Cata de vinos

Experiencias vinicolas griegas — Assyrtiko, Xinomavro y variedades locales en bodegas y azoteas con catas en Atenas.

3 guias

Catar vino en torno a Atenas significa en realidad dos cosas distintas, según lo que se busque: catas y bares de vino dentro de la propia ciudad, y excursiones de un día o con pernoctación a las regiones donde el vino se elabora de verdad. Nemea, a poco más de una hora de la capital, y Santorini, a un vuelo o un ferry de distancia, son los dos nombres que aparecen una y otra vez, y entre ambos cubren los tintos más característicos de Grecia y sus blancos más característicos, elaborados con variedades de uva que la mayoría de los visitantes no conocían antes de llegar.
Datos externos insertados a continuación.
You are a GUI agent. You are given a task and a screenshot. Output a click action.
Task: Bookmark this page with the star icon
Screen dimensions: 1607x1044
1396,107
El error que comete la mayoría de los visitantes es tratar el Assyrtiko de Santorini como representativo del vino griego en general, cuando se acerca más a una especialidad: vides que crecen bajas y enroscadas sobre suelo volcánico y viento casi constante, con un sabor que no se encuentra en ningún otro lugar del país. A quien empieza con el vino griego le conviene leer la guía para principiantes antes de reservar una sola cata, porque saber la diferencia entre un Assyrtiko, un Moschofilero y un tinto de Nemea determina qué experiencia merece realmente la tarde, en lugar de una copa agradable pero olvidable. En Santorini en particular, conviene buscar una franja de última hora de la tarde si la reserva lo permite, ya que tanto la luz como la afluencia de gente juegan entonces a tu favor, y la misma cata al mediodía pierde buena parte de su atractivo.
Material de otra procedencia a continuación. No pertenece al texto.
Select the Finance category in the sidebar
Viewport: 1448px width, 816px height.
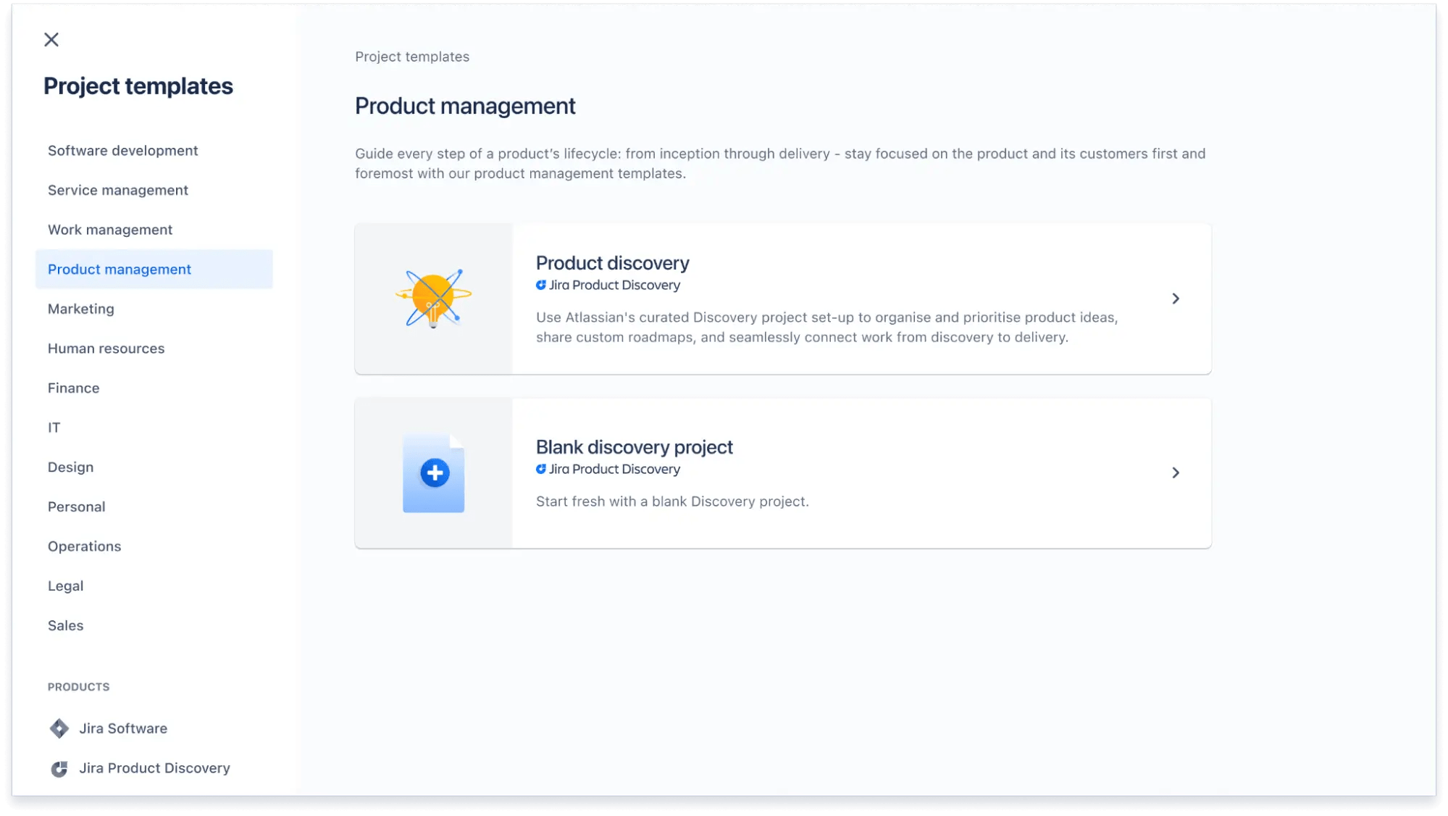(73, 388)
La guía de Atenas es el punto de partida adecuado si el viaje no llega hasta las islas ni el Peloponeso y aun así se quiere una cata seria sin salir de la ciudad. La guía de Santorini es para quien construye un tramo insular en torno al vino específicamente, terroir y vistas al atardecer incluidos. La guía para principiantes está por debajo de ambas, y conviene leerla primero si los nombres de las variedades todavía no dicen nada, ya que las otras dos cobran mucho más sentido una vez que un puñado de términos básicos resultan familiares en lugar de tener que adivinarlos sobre la marcha.

Conviene saberlo antes de comprometerse con nada: buena parte de lo que se vende como tour de vino en las islas es en realidad una parada de autocar con una cata añadida, rápida y poco explicada. Las mejores experiencias son más pequeñas, se anuncian menos y cuesta un poco más encontrarlas, que es justo hacia donde intentan orientar las guías de aquí, en lugar de hacia la opción más fácil de reservar.